## Instruction:
Transcribe the lines of the records starting at the line containing "Click the tag icon in sidebar" and ending at the line containing "(x=37, y=139)", including both of those lines.

## Source records:
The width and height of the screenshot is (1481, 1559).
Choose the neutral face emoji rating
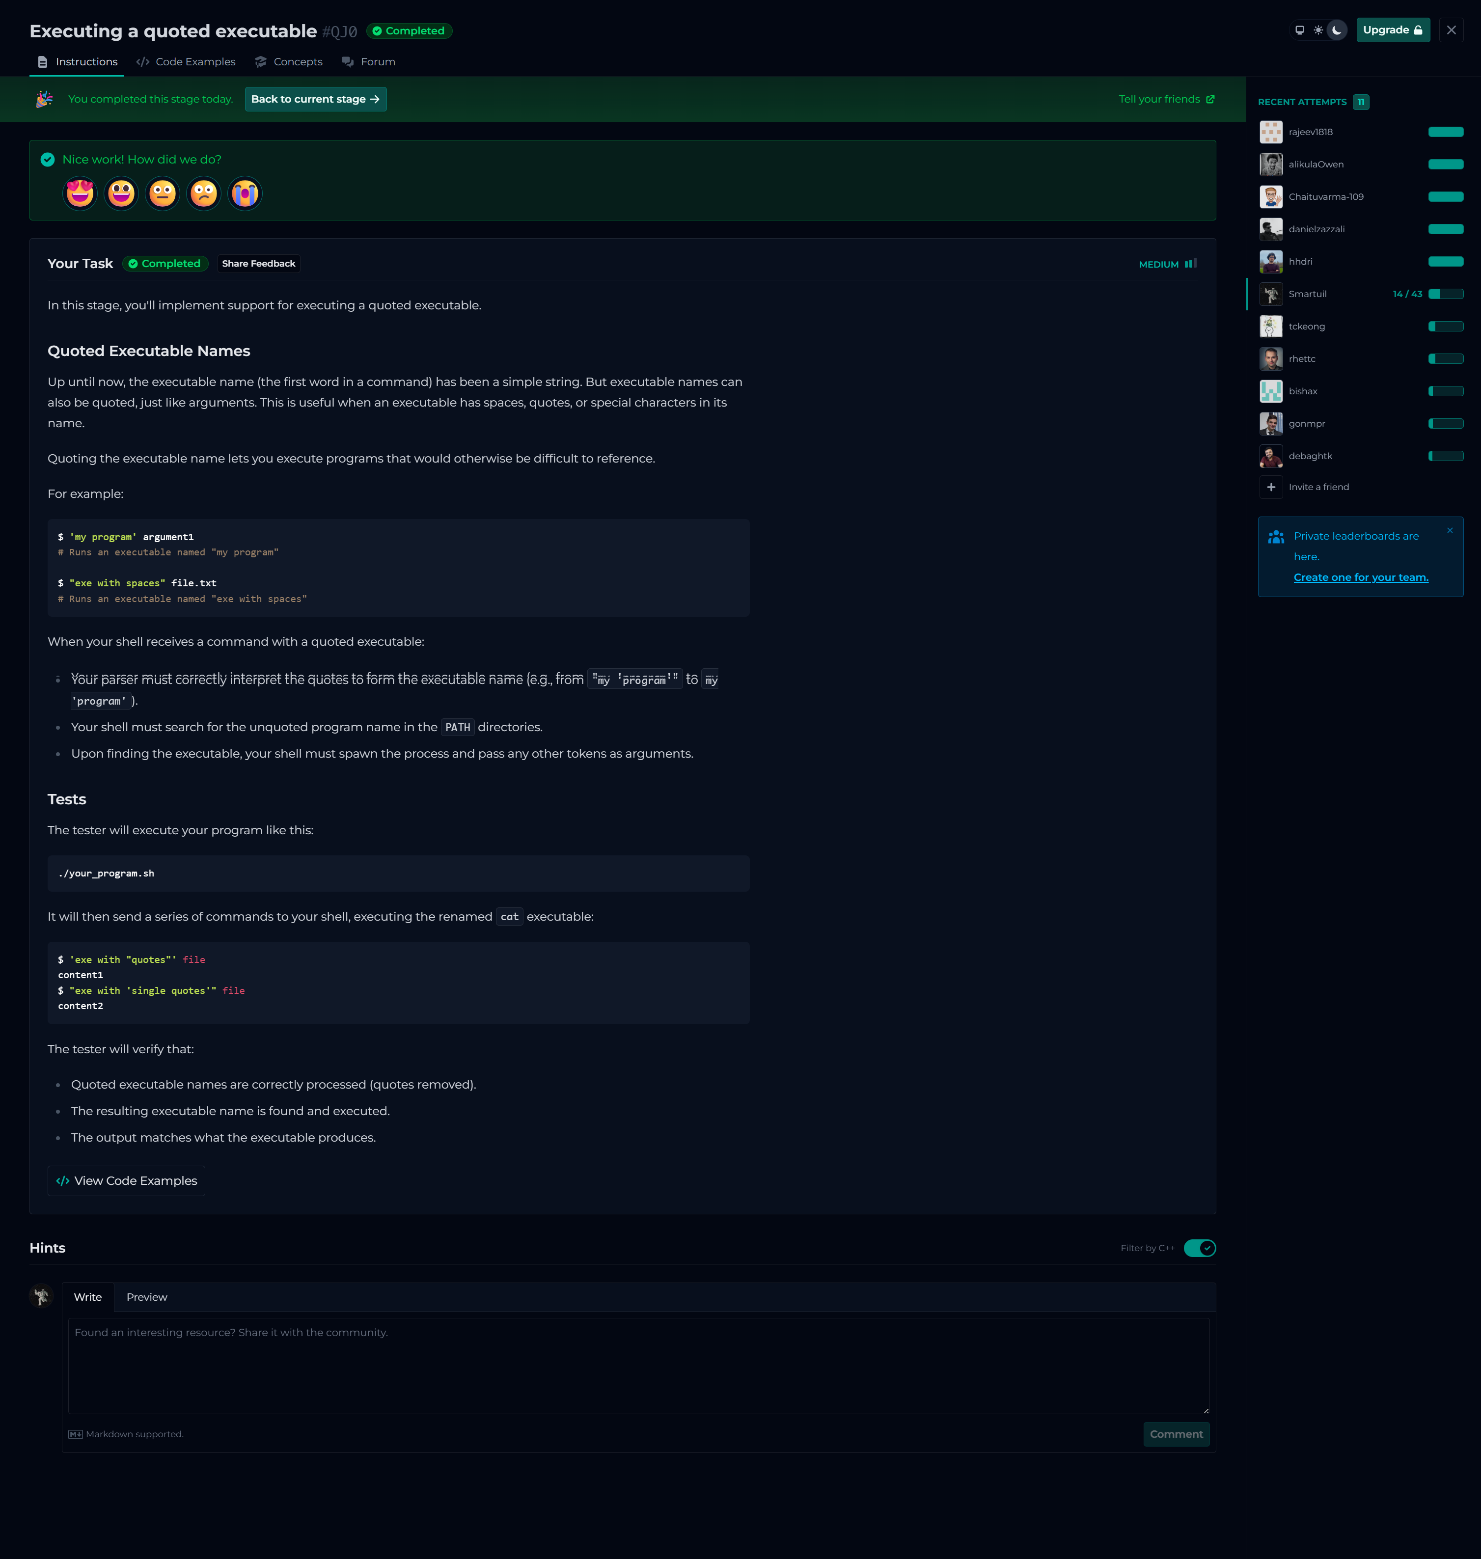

* * *

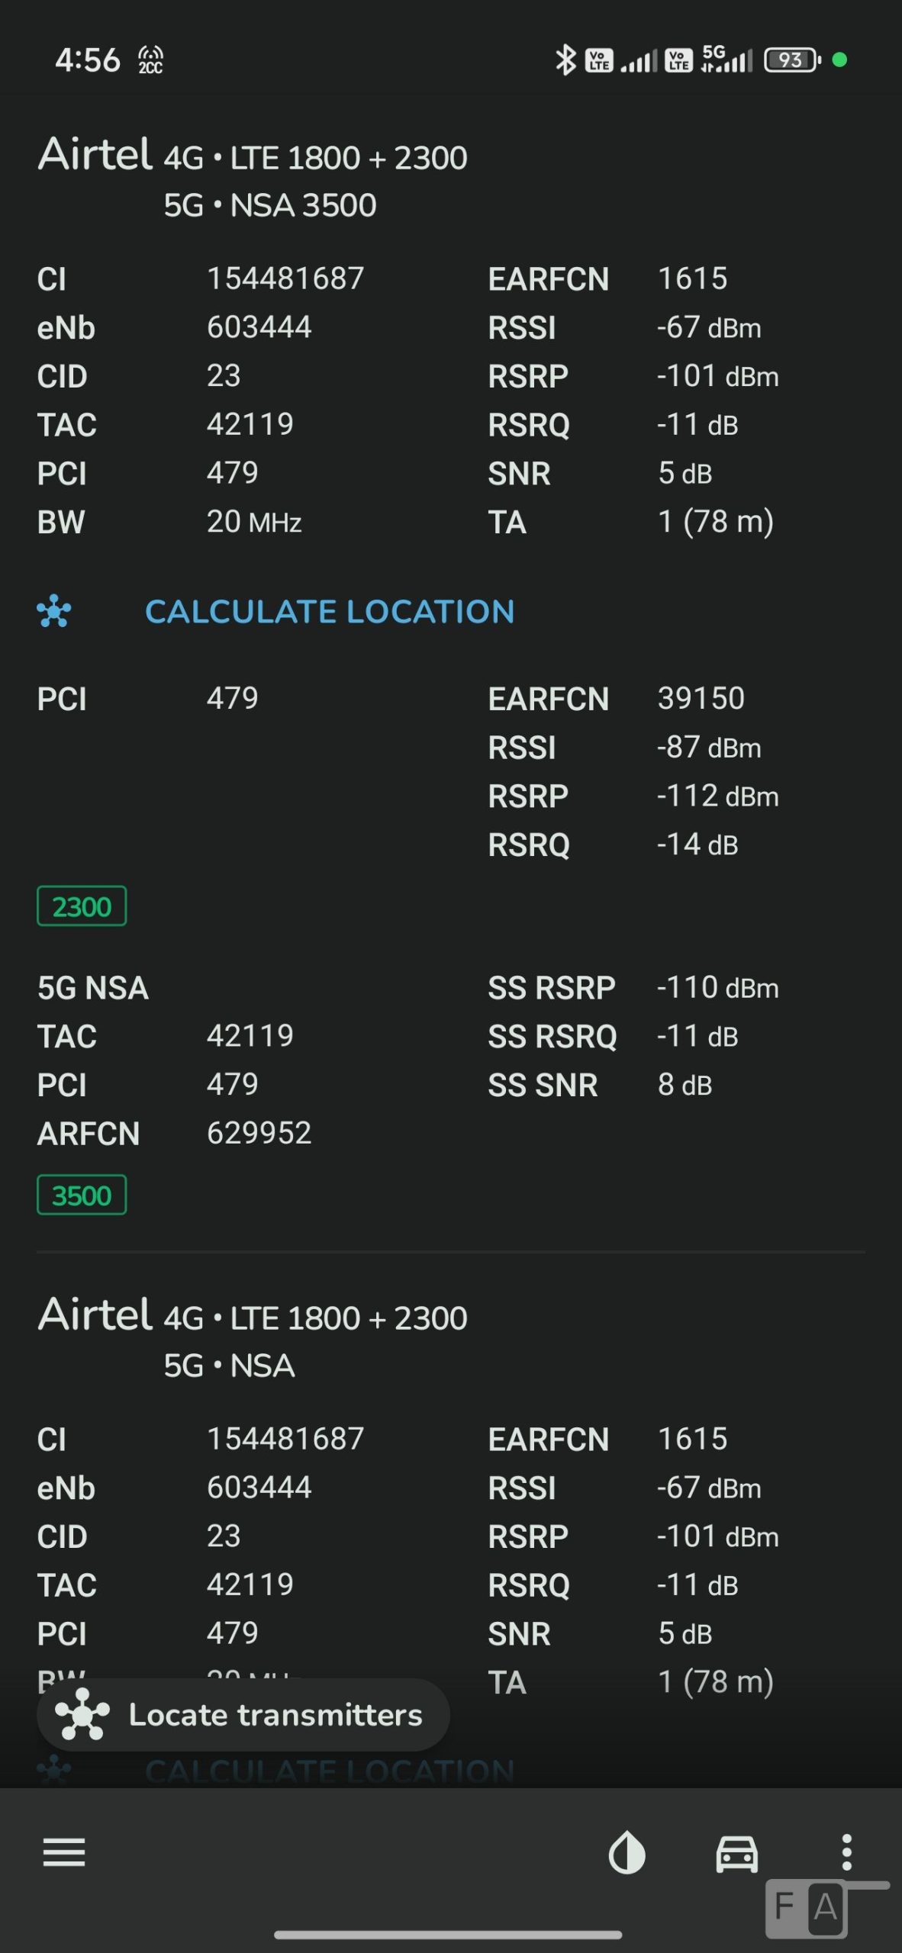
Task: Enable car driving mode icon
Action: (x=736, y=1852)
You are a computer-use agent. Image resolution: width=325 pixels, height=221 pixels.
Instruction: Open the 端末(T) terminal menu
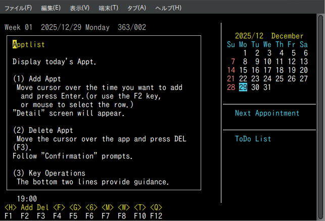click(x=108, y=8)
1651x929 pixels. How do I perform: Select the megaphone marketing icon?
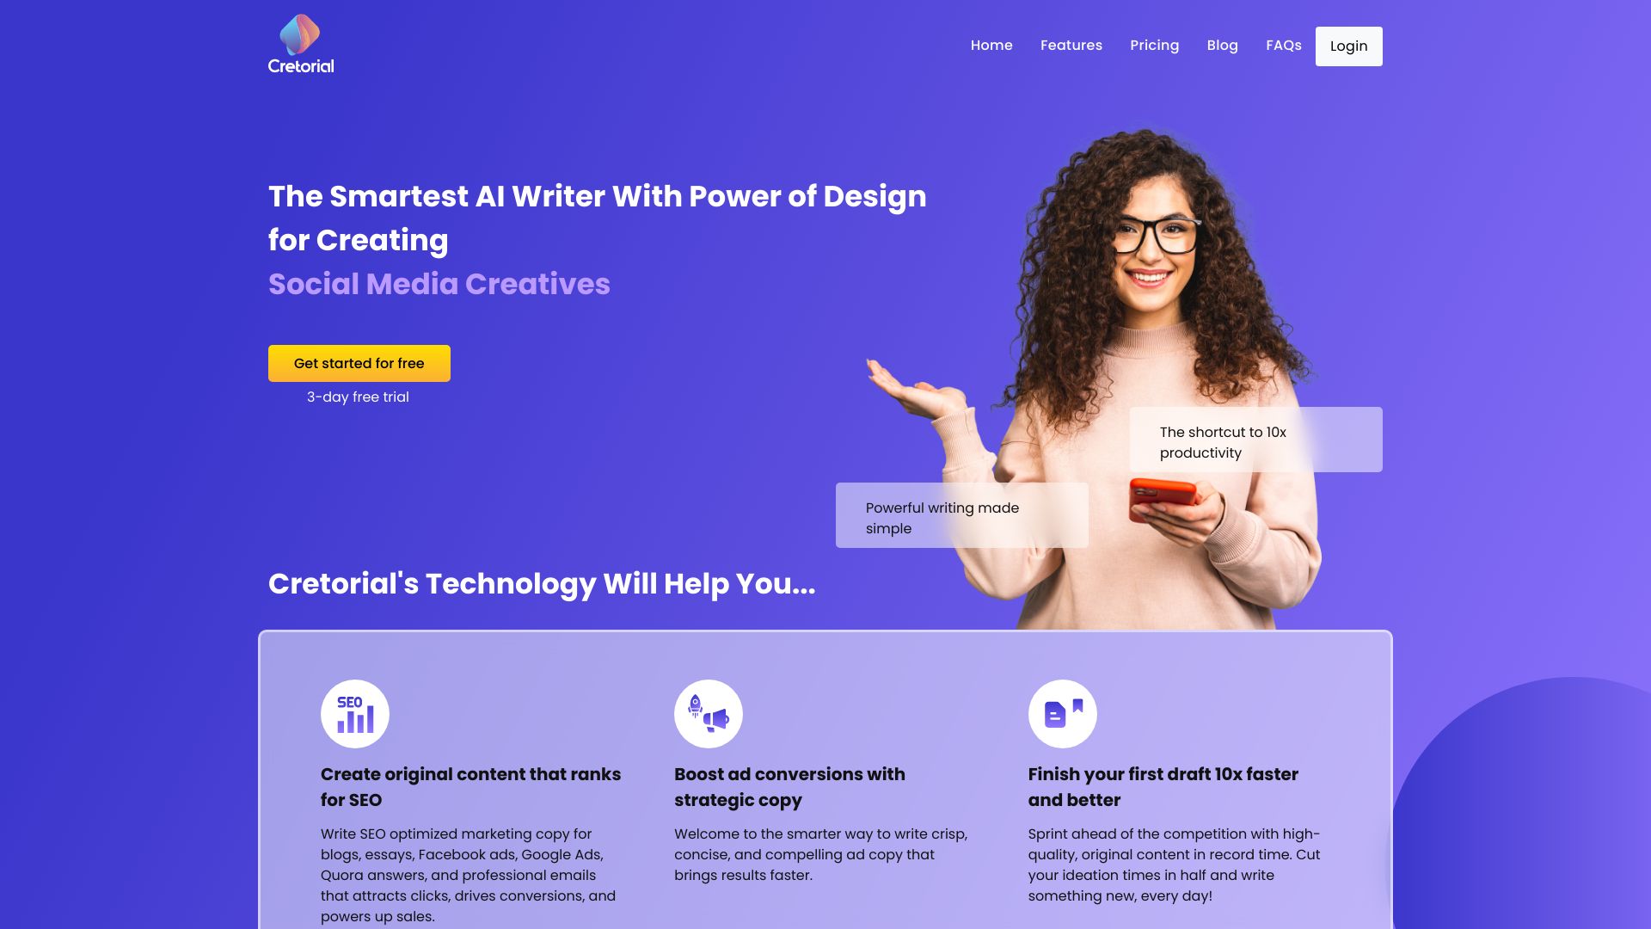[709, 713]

---

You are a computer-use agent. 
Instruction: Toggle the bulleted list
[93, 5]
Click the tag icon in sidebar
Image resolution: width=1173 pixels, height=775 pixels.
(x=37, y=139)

## Result of this exercise:
Click the tag icon in sidebar
Image resolution: width=1173 pixels, height=775 pixels.
(x=37, y=139)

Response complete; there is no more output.